Dataset records

++++

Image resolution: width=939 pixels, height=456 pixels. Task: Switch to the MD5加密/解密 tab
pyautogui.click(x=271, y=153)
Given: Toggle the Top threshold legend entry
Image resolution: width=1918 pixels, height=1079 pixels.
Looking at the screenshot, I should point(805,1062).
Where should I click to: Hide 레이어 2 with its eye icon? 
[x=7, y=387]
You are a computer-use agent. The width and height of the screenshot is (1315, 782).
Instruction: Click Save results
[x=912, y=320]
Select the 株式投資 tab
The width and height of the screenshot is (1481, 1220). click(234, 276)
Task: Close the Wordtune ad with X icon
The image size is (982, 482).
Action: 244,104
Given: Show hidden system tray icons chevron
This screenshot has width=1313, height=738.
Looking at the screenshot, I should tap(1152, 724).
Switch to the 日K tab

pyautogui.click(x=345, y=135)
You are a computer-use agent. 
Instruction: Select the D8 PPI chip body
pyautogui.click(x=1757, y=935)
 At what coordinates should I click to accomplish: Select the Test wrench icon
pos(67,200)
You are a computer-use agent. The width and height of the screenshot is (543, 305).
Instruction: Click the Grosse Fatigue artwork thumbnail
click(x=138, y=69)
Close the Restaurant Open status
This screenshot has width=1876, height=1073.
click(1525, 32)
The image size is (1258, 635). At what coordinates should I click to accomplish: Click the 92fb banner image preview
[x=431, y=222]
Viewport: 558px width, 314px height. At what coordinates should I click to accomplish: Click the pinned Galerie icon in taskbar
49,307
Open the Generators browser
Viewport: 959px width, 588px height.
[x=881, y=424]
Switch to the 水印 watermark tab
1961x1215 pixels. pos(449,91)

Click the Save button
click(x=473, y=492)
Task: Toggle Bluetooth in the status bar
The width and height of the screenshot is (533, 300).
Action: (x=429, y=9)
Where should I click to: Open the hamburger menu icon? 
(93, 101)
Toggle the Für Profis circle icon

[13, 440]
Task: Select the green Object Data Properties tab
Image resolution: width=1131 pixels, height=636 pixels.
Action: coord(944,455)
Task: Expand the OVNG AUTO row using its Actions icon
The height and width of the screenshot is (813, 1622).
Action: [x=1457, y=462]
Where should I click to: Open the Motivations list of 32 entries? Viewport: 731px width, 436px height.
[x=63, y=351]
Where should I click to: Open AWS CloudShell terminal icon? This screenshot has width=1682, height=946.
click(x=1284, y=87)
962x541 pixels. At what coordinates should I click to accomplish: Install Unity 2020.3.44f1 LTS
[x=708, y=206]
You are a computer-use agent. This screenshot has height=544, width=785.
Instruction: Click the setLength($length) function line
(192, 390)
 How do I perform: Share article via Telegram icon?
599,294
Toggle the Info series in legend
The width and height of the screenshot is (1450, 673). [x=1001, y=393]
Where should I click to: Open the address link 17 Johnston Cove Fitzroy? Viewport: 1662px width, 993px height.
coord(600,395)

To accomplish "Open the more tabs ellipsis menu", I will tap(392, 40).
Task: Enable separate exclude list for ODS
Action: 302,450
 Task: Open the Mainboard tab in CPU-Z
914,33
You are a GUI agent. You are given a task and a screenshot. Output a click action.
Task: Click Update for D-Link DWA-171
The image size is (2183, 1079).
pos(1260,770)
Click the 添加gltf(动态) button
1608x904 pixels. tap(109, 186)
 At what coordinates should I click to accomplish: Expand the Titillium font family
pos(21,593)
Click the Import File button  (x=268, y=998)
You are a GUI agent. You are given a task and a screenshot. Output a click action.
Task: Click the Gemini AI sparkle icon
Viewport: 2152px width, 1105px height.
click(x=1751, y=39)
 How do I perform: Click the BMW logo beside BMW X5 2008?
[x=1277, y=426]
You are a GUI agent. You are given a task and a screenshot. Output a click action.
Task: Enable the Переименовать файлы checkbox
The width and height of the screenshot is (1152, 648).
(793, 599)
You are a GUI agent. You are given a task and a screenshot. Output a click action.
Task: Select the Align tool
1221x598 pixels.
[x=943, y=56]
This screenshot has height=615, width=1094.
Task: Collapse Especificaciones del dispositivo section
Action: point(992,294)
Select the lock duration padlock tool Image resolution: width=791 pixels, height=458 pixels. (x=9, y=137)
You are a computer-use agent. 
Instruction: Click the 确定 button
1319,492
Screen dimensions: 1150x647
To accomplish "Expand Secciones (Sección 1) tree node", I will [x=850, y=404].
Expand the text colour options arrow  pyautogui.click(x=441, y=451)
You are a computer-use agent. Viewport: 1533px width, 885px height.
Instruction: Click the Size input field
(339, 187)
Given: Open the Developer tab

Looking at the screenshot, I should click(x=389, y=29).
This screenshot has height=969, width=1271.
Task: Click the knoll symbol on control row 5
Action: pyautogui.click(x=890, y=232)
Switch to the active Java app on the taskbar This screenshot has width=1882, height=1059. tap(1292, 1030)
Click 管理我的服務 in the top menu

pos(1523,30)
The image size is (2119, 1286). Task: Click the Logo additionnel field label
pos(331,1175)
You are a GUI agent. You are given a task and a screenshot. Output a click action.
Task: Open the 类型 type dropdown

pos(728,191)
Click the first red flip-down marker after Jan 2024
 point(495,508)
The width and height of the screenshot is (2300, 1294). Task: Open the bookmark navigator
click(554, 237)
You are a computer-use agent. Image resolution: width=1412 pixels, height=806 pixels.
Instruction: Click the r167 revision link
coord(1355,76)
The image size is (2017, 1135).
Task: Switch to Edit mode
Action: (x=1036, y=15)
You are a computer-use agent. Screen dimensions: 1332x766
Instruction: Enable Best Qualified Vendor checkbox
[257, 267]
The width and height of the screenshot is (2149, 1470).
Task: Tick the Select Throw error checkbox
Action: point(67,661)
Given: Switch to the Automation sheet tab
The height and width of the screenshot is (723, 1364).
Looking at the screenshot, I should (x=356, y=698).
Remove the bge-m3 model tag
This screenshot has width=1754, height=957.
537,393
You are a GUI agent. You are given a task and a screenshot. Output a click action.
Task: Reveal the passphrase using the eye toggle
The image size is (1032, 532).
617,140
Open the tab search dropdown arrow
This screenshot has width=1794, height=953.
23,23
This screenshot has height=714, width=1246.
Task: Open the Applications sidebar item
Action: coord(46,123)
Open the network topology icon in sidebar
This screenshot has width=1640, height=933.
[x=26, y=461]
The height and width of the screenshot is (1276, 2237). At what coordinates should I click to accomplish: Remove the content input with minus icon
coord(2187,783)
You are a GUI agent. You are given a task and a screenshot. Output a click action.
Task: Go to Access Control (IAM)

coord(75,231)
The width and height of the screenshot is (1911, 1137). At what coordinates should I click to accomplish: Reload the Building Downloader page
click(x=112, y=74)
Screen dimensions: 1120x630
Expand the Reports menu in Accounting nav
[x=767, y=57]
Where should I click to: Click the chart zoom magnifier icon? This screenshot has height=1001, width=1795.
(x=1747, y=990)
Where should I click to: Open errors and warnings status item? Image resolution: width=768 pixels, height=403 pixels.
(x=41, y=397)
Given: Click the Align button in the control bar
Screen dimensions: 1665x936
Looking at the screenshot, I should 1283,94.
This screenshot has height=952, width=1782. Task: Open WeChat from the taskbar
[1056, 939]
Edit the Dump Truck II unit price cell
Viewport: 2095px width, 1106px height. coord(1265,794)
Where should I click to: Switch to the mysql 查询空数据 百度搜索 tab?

++++

Across all the entries, count the lines that contain the string "using", and give that number without anything else.

** Task answer **
2